Le Burraie di Poggio Ripaghera

Fra le testimonianze più caratteristiche delle attività rurali che si svolgevano un tempo nel territorio dell’A.N.P.I.L. vi sono le burraie, piccole costruzioni in pietra (probabilmente estratta, almeno per alcuni elementi, da cave locali), situate vicino a case coloniche e in prossimità di sorgenti e fossi. Parzialmente interrate (in alcune è esterna solo la facciata), presentano all’interno uno o due vani provvisti di vasche in pietra, nelle quali venivano tenuti, immersi nell’acqua che affluiva tramite un condotto, i contenitori del latte: era infatti necessario, specialmente durante i mesi più caldi, mantenere in fresco il prodotto, destinato in buona parte alle latterie.
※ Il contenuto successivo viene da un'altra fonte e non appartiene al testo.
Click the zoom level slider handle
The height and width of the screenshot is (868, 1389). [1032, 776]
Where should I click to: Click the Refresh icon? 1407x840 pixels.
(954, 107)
La denominazione di queste strutture è comunque legata alla produzione e alla conservazione del burro. A tale scopo si ponevano nelle vasche appositi recipienti con il latte, in modo che il freddo facilitasse l’affioramento della crema: nelle burraie più grandi venivano svolte anche le successive fasi di lavorazione, fino alla modellatura in pani del burro. La conservazione di questo prodotto era resa possibile dalla bassa temperatura dei locali, favorita da una serie di fattori quali la ridotta presenza di pareti esterne e di aperture (usa sola, in genere, molto piccola sopra l’ingresso, per consentire un minimo di ventilazione), l’acqua corrente, l’orientamento e l’ubicazione (quasi sempre nel bosco). In alcuni casi venivano tenuti, su dei ripari in pietra, anche i formaggi.

Le burraie continuarono generalmente ad essere utilizzate nelle funzioni tradizionali fino agli anni Quaranta del XX secolo. Diverse risalgono ai secc. XVIII-XIX e testimoniano la secolare economia di allevamento bovino connesso alla produzione di latticini; tale attività va messa in rapporto con quella specializzata che si sviluppò in misura maggiore nelle grandi cascine del Monte Giovi, dove sono infatti documentate molte burraie. Costruzioni di questo tipo si trovano anche in altre parti della Toscana, come ad esempio nella zona di Bruscoli (Firenzuola – provincia di Firenze) e del Passo della Futa.